Une ferveur lascive toutefois – fort peu presbytérienne, l’Eglise des Stones est celle des Staple Singers, du révérend Solomon Burke et des prêches orgasmiques, qui fouettent les sens (“J’ai besoin d’un fix de salut…”, braille Jagger dans All down the Line) autant que l’âme. Et de l’âme, Mick n’en a jamais eu autant besoin : héritant des canevas de chansons hallucinés par Keith et sa clique de junkies (Gram Parsons ne survivra guère à son séjour à Nellcote), il laisse sa voix danser sur ces riffs biseautés et ces boogies mabouls, invente une chorégraphie verbale où le cut-up à la Burroughs en découd avec les dialectes des juke-joints (Ventilator Blues, Soul Survivor) et des honky tonks (Sweet Virginia, Torn and Frayed).
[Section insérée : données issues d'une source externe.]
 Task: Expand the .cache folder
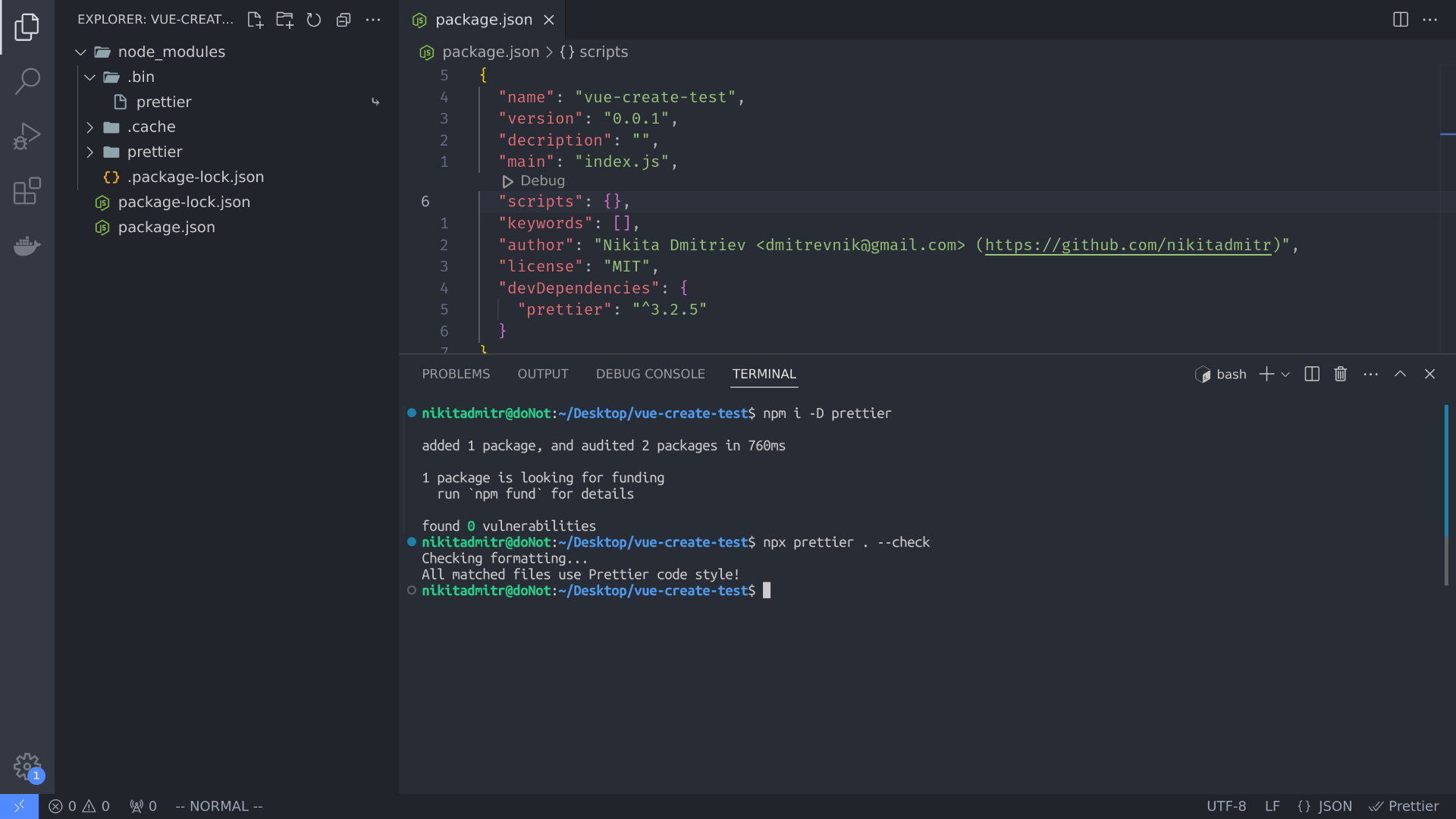tap(90, 127)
Jamais les rythmes du terroir n’avaient exulté d’aussi jouissive manière, ni chez Creedence (trop puritains) ni chez les Stooges (trop autodestructeurs) : shootées au jazz (Dr. John se pointe au piano), au rockabilly (Bobby Keyes a joué avec Buddy Holly), au blues et au hillbilly, des chansons aux yeux creusés par l’épuisement et au foie ruiné par le bourbon dessinent une Amérique inconnue des autochtones. Et font d’Exile on Main Street un inépuisable album continent, dont, quatre décennies plus tard, Jon Spencer, Jack White et Bobby Gillespie n’ont pas fini de vénérer les ruines, briquer les trésors et chevaucher les tornades.
DIX INEDITS :
Après quarante ans d’embargo sur leurs archives, les Stones enrichissent enfin la réédition d’Exile on Main Street de dix titres inédits, datant des années 68-72. Mais collent sur sept d’entre eux la voix du Jagger 2010. Longtemps confinées aux bootlegs, ces ébauches en noir et blanc prennent des couleurs : gumbo de la Nouvelle-Orléans (Pass the Wine), version primitive de Tumblin’ Dice (Good Time Women, avec le chant virevoltant de 1972) et révélation de l’influence de ces sessions fantômes, Aladdin Story ayant été copié, à la note près, sur les Contino Sessions de Death In Vegas. Le meilleur album des Stones depuis Tatoo You.